Ghana SOM Program Description
Since 2001, students and faculty advisors have studied at the School of Medical Sciences in Kumasi, Ghana. This is a pre-clinical community health rotation available to freshman/sophomore students in summer break before their sophomore/junior year.
Each summer the program becomes more interactive with the faculty and students in Ghana and includes the following:
- Eight hours of classroom education prior to travel and/or Public Health Course.
- Students assigned in pairs to work in community health centers.

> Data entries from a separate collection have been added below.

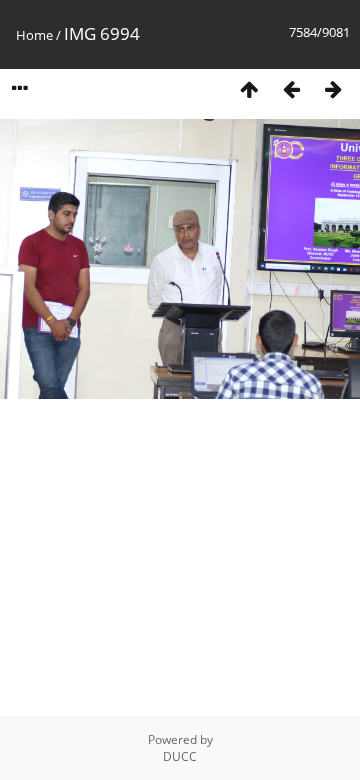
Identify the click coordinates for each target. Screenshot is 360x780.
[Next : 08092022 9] (333, 89)
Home (34, 35)
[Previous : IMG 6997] (291, 89)
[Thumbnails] (249, 89)
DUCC (180, 756)
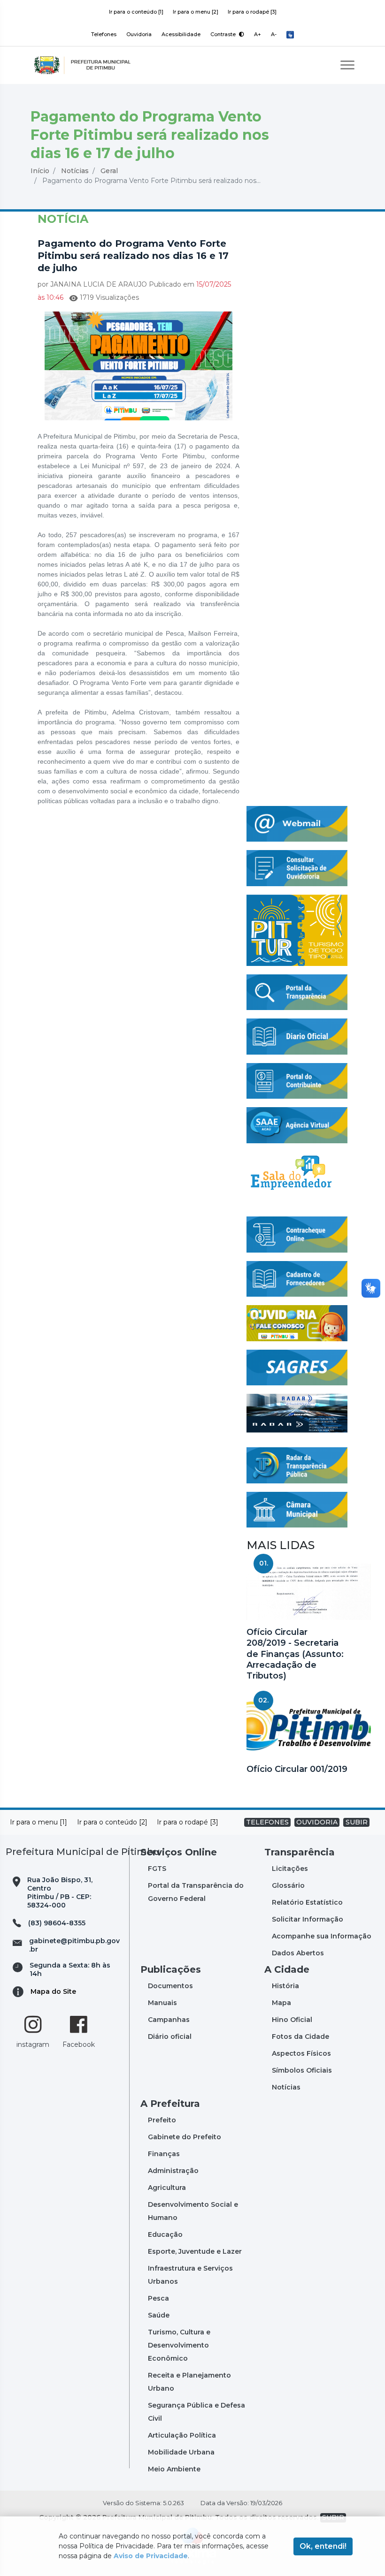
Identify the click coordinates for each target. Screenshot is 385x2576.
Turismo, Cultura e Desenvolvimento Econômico (179, 2345)
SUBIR (357, 1822)
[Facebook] (79, 2024)
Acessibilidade (181, 34)
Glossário (288, 1885)
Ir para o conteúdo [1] (136, 11)
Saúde (158, 2315)
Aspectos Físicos (301, 2053)
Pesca (158, 2298)
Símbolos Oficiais (302, 2070)
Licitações (290, 1868)
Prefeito (162, 2120)
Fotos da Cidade (300, 2036)
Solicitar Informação (307, 1919)
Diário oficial (170, 2036)
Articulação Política (182, 2435)
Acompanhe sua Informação (321, 1936)
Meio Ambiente (174, 2469)
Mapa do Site (53, 1991)
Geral (109, 171)
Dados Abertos (298, 1953)
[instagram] (33, 2024)
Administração (173, 2170)
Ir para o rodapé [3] (252, 11)
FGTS (157, 1868)
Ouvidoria (139, 34)
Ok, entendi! (323, 2546)
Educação (165, 2234)
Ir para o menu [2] (195, 11)
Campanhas (169, 2019)
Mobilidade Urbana (181, 2452)
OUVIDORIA (317, 1822)
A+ (257, 34)
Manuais (162, 2002)
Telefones (103, 34)
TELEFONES (267, 1822)
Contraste (223, 34)
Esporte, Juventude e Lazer (195, 2251)
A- (274, 34)
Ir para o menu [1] (38, 1822)
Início (40, 171)
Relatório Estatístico (307, 1902)
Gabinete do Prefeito (184, 2137)
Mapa (281, 2002)
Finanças (164, 2154)
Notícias (75, 171)
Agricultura (167, 2187)
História (285, 1986)
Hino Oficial (292, 2019)
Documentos (170, 1986)
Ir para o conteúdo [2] (112, 1822)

- Student activities in the clinics included:
- observation of medical care
- helping with registration of patients
- performing blood pressures
- learning of new diseases
- teaching preventive medicine
- observing laboratory testing
- performing some procedures under the direction of the clinical staff such as weight babies
- participate in a public health project and write an abstract from the project
- Students participate in a post‑travel debriefing where they discuss what could be done on future student rotations that would help evaluate and improve the medical experience in Ghana.
First and Second-year Medical students wishing to apply for the Ghana Medical Exchange Program can do so via the International Center’s website.
Program Director
DeVon C. Hale, M.D.: Dr. Hale is the Medical Director of the International Travel Clinic at University Hospital and for pre-travel consultations at Salt Lake Valley, Davis, Wasatch, and Southwest Utah County Health Departments and the LDS Church’s Travel Clinic. Additionally, he is the Utah-site Principle Investigator for GeoSentinel, a worldwide disease surveillance project based out of the Centers for Disease Control.